*Esercizi*
- A) Secondo il brano da leggere, in quale sera furono ripetute le procedure di preparazione per il nuovo lancio?
- B) Nei dati forniti, riscrivi le righe dalla riga che contiene "Click the 'High' axis label" fino alla fine dei dati, entrambe incluse, rinominando "screenshot" in "image" e lasciando invariato tutto il resto. Non includere le immagini nella risposta.

*Brano da leggere*
------------------------

Ringraziai Davide e famiglia, promettendo loro una bottiglia di vino... e mi dissero di NON portare il vino di mio papà, notoriamente genuinissimo ma anche molto a corto di alcol.
Mi precipitai a casa e riagguantai la radio CB. Claudio fu cortese e preciso nei suoi compiti e mi ritrasmise, in diertta, la registrazione del tono audio di Policarpo come ricevuto da tre chilometri di distanza, facendomi rimanere per qualche istante senza fiato per l'emozione. L'esperimento era pienamente riuscito al primo colpo e capsula e booster erano in ottime condizioni.

Non è possibile spiegare l'emozione di vedere riuscire un esperimento così complesso, dopo dieci mesi di lavoro continuo e dopo tantissimi imprevisti che richiesero modifiche e regolazioni infinite. Era veramente come realizzare il completamento di una piccola missione spaziale.

A questo punto mancava solamente la ripetizione dell'intero sistema per dimostrare che tutto era adeguato ed efficace e non solamente il risultato della buona fortuna.

La sera con Claudio a casa decidemmo di passare alla seconda fase del programma. Avremmo cioè eseguito la sera seguente un nuovo lancio che non prevedeva la capsula trasmittente, bensì quella maggiorata con il carico utile... appariscente. Compito di Claudio sarebbe stato quello di effettuare fotografie per la documentazione.

Dopo una giornata passata a ripulire il vettore e a sostituire il sistema di paracadute, la sera dell'otto agosto 1993 ripetei le procedure di preparazione, che prevedevano alcune modifiche per permettere al vettore di eseguiro il nuovo "esperimento" per il quale non si sarebbe lanciata la capsula elettronica.  Fissai a vite il giunto conico e nella capsula maggiorata fu posto il "segnalatore visivo di corrente atmosferica", vale a dire un rotolo di carta igienica dotato all'estremità di un piccolo paracadute. La capsula era dotata di un enorme paracadute e doveva semplicemente lasciar fuoriuscire il rotolo di carta che avrebbe dovuto srotolarsi a oltre cento metri di quota, provocando così la più spaziale delle stelle filanti e, ovviamente, segnalando visivamente la direzione del vento. Alle diciannove Claudio arrivò in sella alla sua fida Lambretta, che era stranamente partita dopo sole sessantadue pedate alla pedivella, e preparò la sua fotocamera Yashica motorizzata sul treppiede mentre io preparavo Policarpo e la centralina.

------------------------

*Dati sugli elementi e sulla posizione del testo*
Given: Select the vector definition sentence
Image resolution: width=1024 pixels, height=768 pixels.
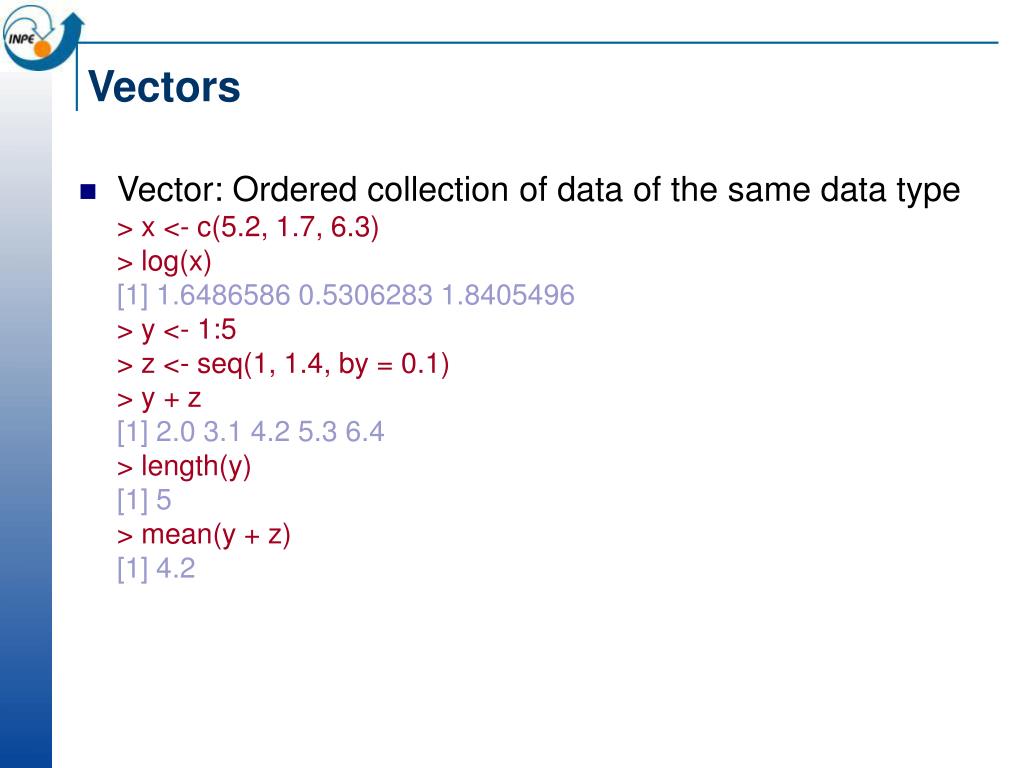Looking at the screenshot, I should [x=538, y=190].
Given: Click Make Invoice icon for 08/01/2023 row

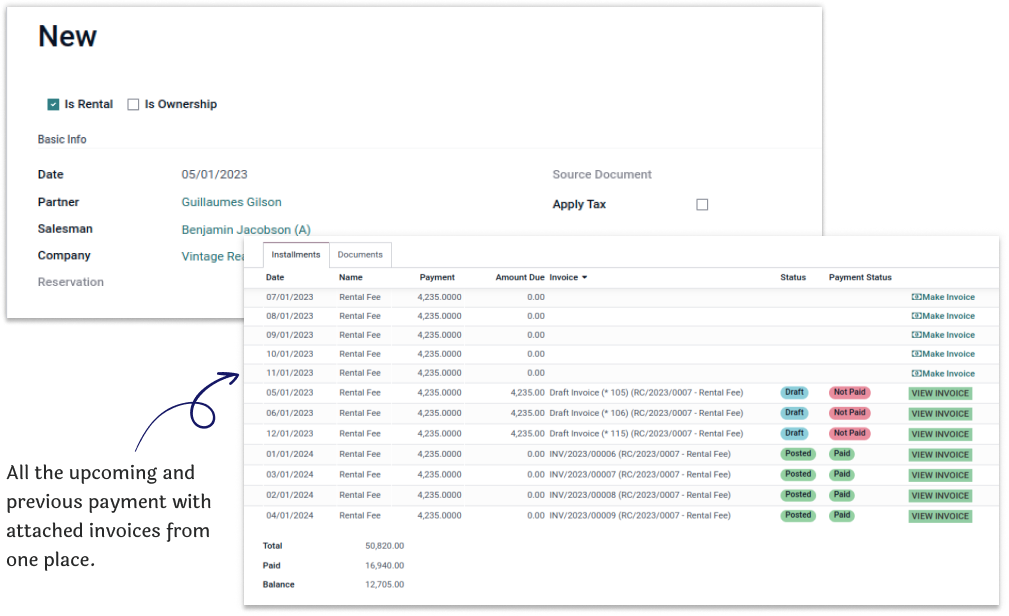Looking at the screenshot, I should pos(916,316).
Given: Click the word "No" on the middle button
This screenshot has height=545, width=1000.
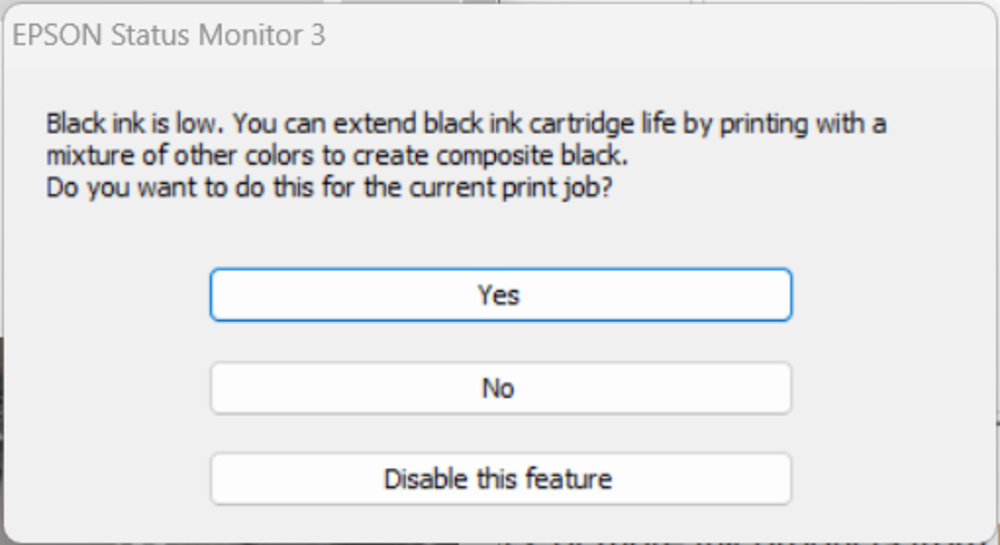Looking at the screenshot, I should click(x=498, y=388).
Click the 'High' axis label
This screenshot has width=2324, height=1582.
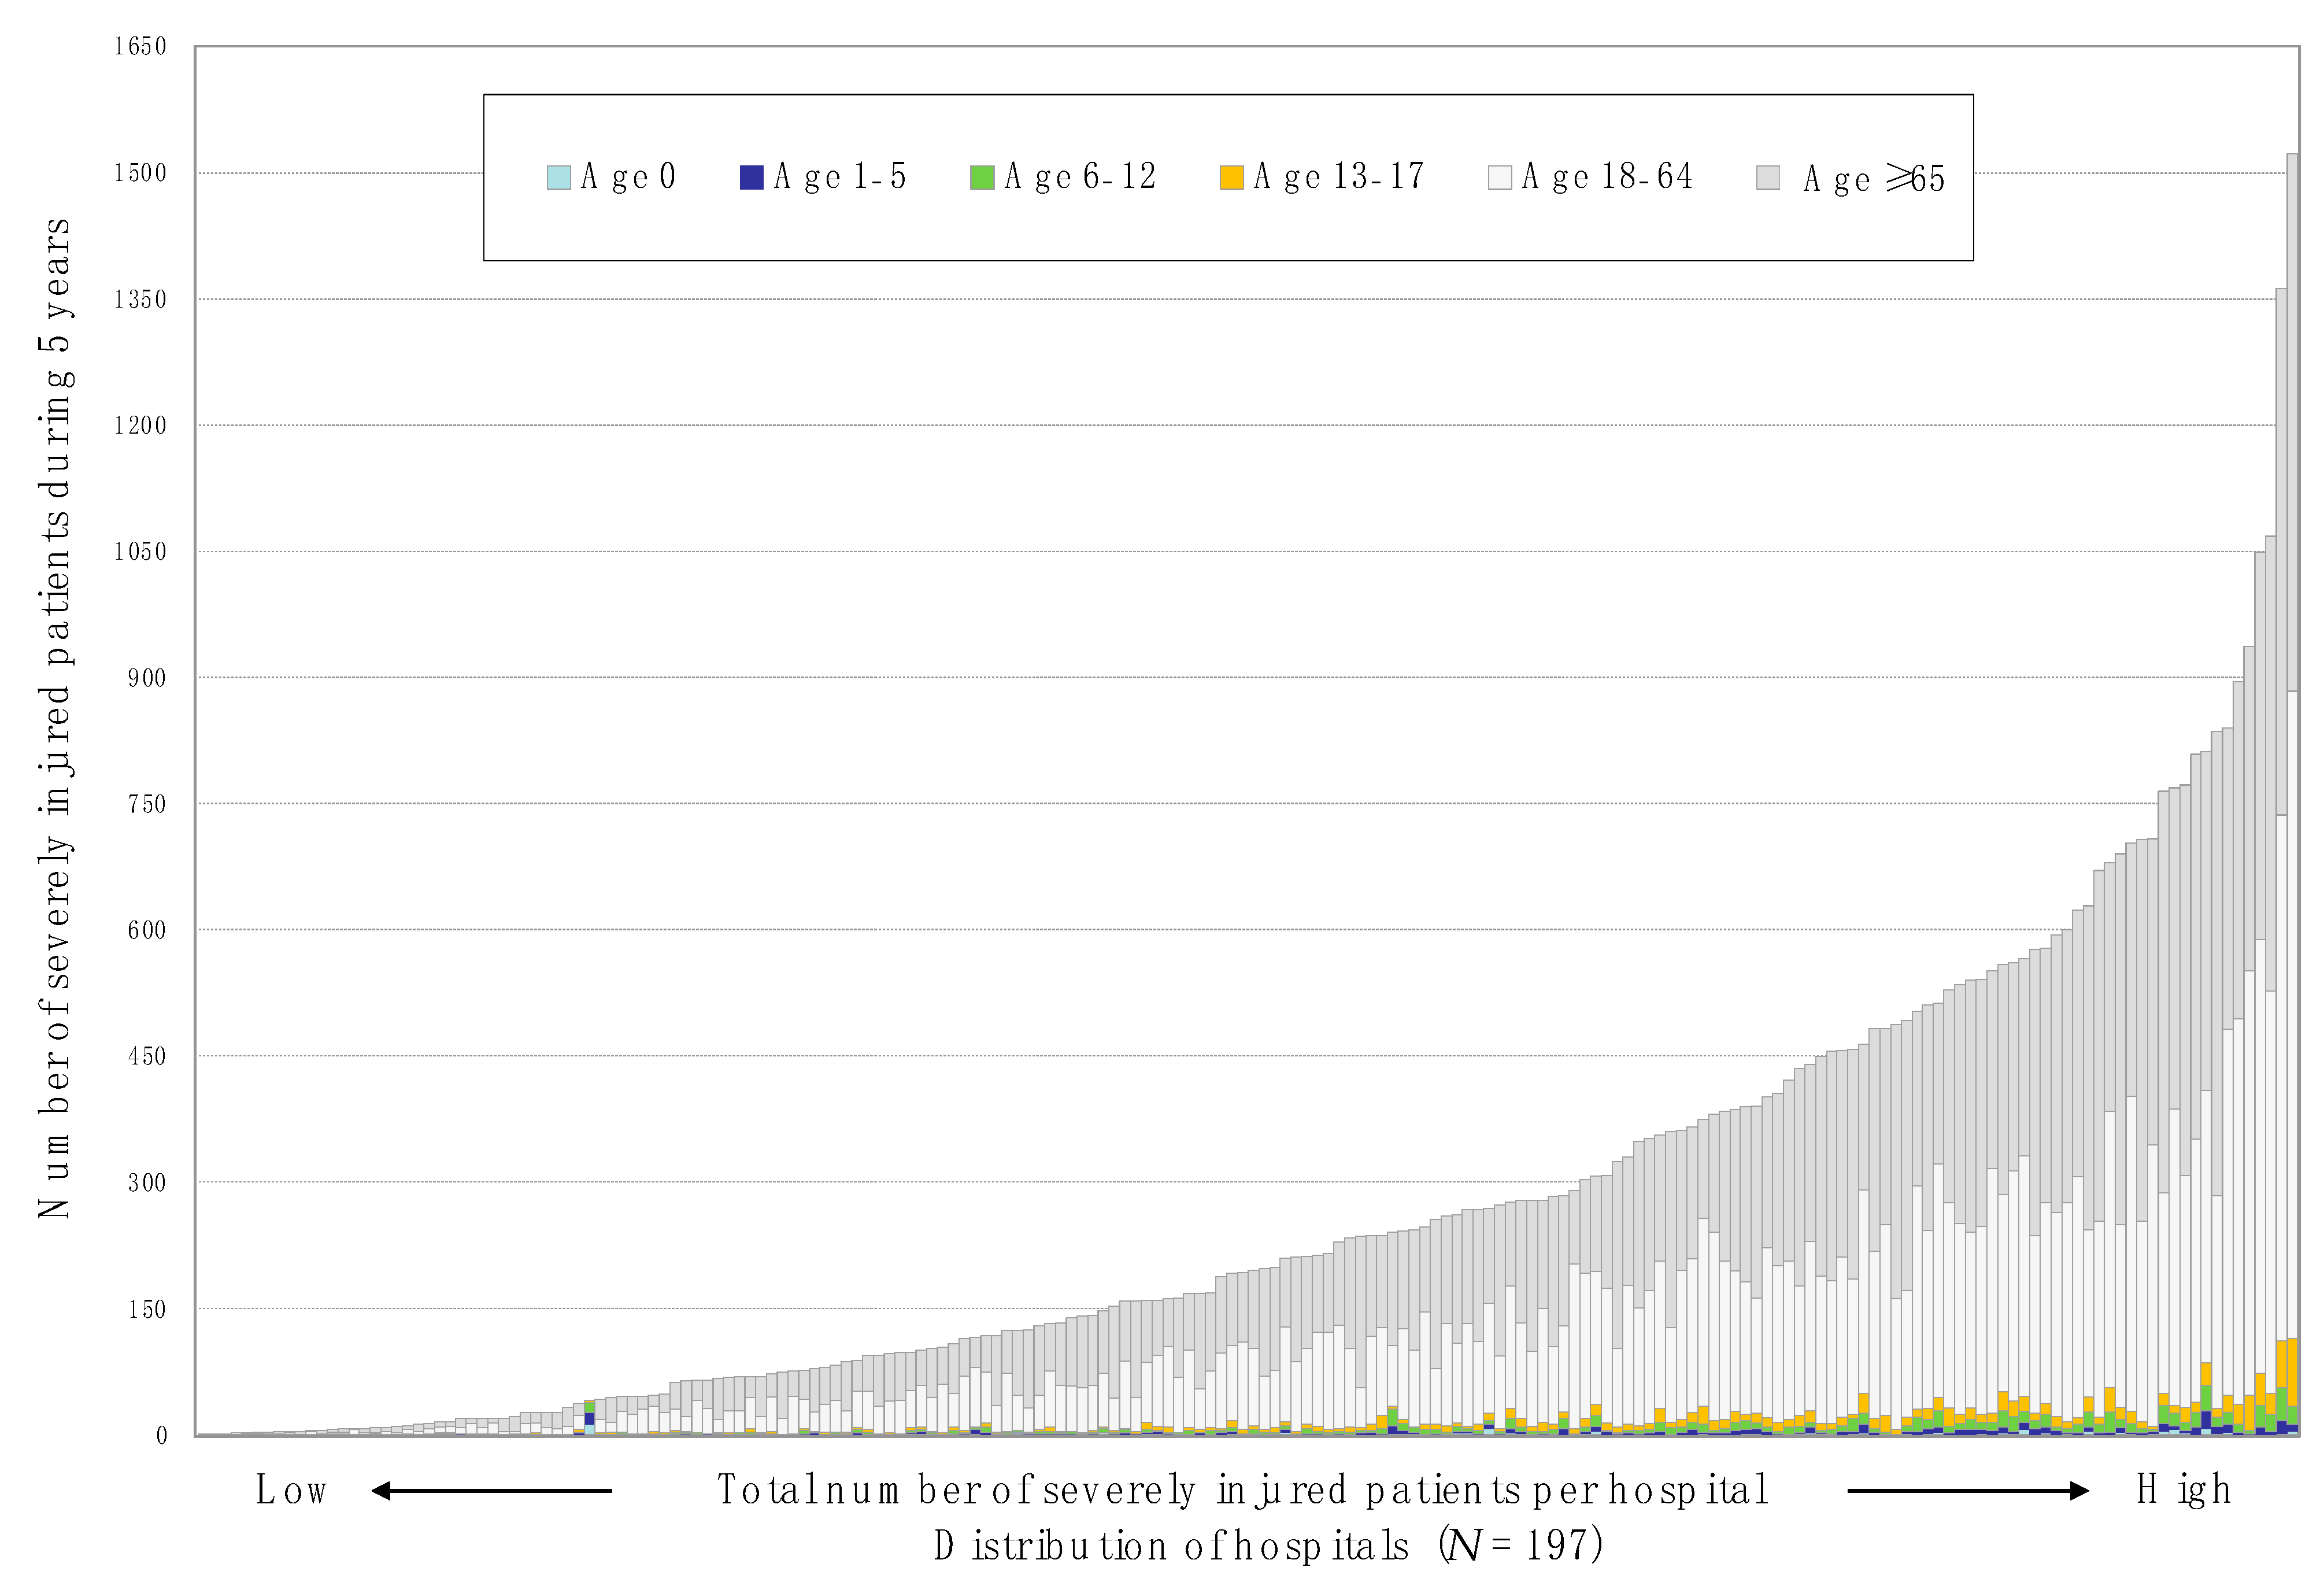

------------------------

*Soluzioni*
- A) La sera dell'otto agosto 1993.

- B)
Click the 'High' axis label
This image has width=2324, height=1582.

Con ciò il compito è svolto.